PROBLEM STATEMENT: Each line of the data below that carries the word "Given" needs to be copied.

THE DATA:
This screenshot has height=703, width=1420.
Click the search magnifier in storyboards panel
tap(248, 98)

==

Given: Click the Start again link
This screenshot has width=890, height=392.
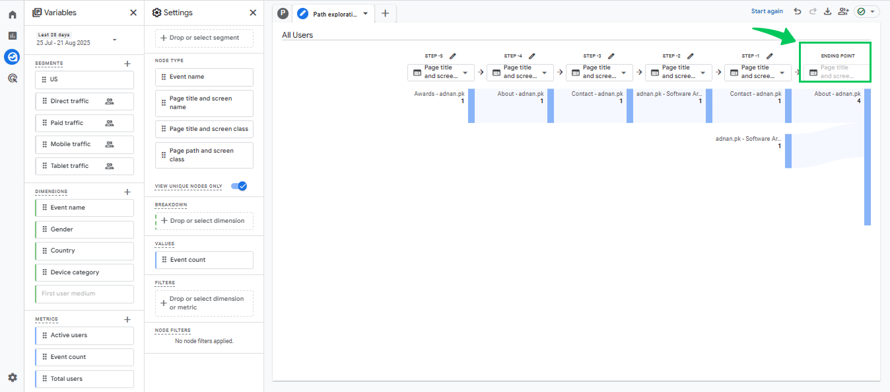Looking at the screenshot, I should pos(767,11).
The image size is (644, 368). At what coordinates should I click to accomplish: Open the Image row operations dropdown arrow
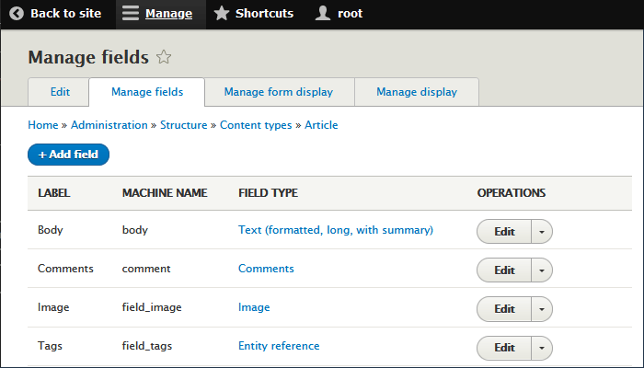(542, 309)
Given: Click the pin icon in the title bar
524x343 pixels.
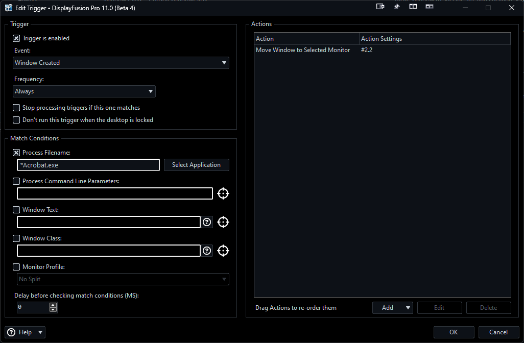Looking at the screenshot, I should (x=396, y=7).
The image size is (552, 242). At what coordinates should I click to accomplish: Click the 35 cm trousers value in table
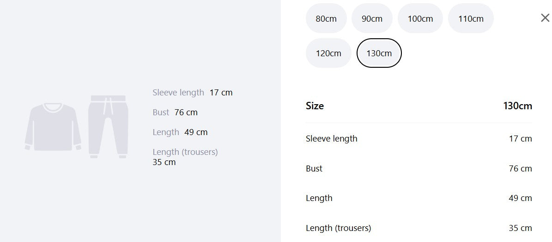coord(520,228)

ANSWER SPACE:
Given: Click the Start again link
Given: Click the pin icon in the title bar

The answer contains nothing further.